First coined by computer scientists working on building proofs that can potentially be used to improve sidechains, a layer-two cryptocurrency technology for pushing transactions off-chain, a velvet fork allows developers to add new rules to a blockchain without full support from the entire ecosystem.
According to Zamyatin, “It’s not rocket science. It’s a pretty simple concept.”
As such, Zamyatin and several other researchers co-authored a new paper that dives deeper into where the mechanism can be applied, which he presented during the Financial Crypto 2018 conference in Curacao at the beginning of the month.
The new paper states:
“The velvet fork […] does not require support of a majority of participants and can potentially avoid rule disagreement forks from happening altogether.”
In the wild
Simply, a fork is a way to upgrade a cryptocurrency system to support important new rules, and throughout the history of multiple cryptocurrency protocols, forks have been used often.

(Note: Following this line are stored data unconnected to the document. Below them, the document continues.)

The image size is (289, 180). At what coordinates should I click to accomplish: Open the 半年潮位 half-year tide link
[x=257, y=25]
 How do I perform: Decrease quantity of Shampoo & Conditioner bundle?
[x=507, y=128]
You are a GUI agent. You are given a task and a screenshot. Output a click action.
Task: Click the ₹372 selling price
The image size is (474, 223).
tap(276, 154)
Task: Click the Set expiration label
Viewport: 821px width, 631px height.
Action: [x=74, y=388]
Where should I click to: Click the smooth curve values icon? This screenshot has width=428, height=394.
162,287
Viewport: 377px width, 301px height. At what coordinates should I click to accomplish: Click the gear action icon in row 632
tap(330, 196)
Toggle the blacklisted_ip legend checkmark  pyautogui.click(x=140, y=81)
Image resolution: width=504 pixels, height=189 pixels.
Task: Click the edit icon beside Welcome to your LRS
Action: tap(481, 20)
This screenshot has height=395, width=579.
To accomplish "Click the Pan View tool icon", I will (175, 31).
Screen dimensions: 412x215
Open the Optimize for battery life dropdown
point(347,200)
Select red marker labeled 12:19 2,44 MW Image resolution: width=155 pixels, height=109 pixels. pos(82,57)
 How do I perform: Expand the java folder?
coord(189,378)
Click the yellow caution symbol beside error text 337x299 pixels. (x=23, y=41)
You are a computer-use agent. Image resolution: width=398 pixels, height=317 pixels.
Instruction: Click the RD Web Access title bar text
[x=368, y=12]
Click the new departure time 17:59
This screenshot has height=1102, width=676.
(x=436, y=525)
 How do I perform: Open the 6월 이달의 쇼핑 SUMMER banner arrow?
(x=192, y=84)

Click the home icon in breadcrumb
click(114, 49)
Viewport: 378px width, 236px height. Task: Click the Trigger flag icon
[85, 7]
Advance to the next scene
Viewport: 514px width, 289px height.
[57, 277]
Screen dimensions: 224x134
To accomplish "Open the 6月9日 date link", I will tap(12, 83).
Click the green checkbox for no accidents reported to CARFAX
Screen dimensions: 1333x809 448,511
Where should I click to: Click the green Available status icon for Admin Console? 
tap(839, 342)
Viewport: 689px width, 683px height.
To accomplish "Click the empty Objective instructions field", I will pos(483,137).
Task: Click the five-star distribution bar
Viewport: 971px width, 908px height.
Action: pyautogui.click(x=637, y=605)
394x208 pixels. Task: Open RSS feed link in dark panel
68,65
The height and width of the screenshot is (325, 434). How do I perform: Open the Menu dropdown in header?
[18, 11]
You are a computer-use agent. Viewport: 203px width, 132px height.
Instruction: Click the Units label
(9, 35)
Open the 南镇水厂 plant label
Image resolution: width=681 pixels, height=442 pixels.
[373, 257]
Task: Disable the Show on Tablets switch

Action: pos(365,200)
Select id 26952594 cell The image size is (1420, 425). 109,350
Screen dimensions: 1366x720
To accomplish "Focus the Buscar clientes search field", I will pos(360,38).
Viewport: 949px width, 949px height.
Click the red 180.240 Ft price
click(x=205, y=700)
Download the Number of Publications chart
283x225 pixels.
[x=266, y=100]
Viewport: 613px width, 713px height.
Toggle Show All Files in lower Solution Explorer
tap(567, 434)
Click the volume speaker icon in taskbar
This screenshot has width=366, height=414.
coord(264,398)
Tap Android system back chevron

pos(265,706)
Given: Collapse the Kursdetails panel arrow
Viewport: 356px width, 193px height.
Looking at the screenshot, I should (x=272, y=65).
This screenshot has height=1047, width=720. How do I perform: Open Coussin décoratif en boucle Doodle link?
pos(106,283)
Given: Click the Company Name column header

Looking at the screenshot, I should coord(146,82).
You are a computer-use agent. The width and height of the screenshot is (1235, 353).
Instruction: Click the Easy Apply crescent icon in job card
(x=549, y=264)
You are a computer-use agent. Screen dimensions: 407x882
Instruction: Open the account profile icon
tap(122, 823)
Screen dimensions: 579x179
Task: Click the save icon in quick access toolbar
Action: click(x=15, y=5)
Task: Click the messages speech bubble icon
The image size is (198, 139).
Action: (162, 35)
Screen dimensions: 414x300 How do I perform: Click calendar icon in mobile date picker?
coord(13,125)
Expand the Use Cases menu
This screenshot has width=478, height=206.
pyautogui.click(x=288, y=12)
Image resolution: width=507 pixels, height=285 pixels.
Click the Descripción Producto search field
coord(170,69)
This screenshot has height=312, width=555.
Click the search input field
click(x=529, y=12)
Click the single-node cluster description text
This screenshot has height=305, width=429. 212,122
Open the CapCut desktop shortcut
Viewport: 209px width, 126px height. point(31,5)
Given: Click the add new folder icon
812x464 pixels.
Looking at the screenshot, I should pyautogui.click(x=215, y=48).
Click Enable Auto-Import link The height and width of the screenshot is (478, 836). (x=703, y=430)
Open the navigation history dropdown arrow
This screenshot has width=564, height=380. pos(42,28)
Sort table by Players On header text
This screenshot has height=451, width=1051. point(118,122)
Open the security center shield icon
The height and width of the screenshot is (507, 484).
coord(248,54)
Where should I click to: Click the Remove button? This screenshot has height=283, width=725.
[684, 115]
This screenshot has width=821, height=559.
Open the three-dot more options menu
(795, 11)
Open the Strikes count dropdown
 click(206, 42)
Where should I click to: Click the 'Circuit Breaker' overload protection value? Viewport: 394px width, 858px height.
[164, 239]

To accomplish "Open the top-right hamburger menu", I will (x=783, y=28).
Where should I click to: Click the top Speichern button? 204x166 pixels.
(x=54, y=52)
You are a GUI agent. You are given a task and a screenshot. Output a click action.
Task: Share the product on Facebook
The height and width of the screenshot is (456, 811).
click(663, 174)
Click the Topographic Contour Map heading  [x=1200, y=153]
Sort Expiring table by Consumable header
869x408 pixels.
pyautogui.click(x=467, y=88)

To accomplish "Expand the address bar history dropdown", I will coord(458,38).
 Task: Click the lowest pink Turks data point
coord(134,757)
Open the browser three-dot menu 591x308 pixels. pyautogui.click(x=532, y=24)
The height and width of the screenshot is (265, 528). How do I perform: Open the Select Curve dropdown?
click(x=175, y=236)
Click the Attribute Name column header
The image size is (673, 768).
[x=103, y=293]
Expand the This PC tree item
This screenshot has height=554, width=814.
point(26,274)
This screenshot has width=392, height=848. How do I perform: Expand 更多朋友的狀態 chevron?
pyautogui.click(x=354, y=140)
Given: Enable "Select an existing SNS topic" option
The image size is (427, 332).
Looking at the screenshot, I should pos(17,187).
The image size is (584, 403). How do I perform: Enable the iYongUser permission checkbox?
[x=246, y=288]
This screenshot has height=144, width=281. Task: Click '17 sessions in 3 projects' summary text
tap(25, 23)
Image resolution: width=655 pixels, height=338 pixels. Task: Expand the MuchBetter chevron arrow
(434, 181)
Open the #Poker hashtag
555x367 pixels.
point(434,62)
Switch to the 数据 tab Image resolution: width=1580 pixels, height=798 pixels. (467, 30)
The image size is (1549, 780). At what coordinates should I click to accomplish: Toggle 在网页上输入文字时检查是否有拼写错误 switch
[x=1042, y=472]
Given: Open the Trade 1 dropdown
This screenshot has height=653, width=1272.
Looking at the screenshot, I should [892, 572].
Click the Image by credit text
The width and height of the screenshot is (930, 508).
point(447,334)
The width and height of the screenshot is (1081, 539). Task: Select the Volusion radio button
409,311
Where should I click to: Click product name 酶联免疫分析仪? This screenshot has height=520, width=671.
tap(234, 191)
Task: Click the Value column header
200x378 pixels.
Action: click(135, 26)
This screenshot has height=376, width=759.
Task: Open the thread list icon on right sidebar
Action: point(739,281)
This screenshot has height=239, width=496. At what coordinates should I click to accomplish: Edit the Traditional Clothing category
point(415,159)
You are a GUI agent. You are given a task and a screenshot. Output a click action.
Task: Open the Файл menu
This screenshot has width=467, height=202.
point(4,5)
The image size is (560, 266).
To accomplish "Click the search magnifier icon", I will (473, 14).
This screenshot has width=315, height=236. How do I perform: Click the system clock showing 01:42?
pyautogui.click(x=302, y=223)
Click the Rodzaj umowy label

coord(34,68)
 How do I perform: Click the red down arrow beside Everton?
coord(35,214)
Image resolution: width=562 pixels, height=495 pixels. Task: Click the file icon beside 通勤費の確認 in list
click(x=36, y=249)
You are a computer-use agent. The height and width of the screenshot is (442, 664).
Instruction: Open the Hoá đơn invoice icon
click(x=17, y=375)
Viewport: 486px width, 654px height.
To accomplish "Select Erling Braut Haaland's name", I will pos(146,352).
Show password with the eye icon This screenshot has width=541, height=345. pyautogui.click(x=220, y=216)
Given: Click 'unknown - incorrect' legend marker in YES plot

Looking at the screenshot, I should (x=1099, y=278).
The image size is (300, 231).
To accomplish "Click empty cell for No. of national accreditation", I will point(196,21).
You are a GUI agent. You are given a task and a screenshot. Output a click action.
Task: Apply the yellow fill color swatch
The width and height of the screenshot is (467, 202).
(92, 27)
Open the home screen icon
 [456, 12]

From the hard fork that split ethereum into a competing cryptocurrency ethereum classicto less controversial forks like the one used to move bitcoin to a new signature scheme to the ever-growing number of forks designed to not only create new cryptocurrencies with new features, but also make entrepreneurs (or scammers) substantial amounts of money, forks have become a part of life in the cryptocurrency ecosystem.
But these mechanisms come with a fair amount of controversy much of the time, which is partly why Zamyatin and other academics are so interested in the velvet fork approach.
In the December 2017 paper where velvet forks were first mentioned, the mechanism is described as one that allows for “gradual deployment” without harming the miners that haven’t upgraded to the new rules. In this way, it acts similar to a soft fork in that clients that upgrade to new rules are still compatible with those that don’t.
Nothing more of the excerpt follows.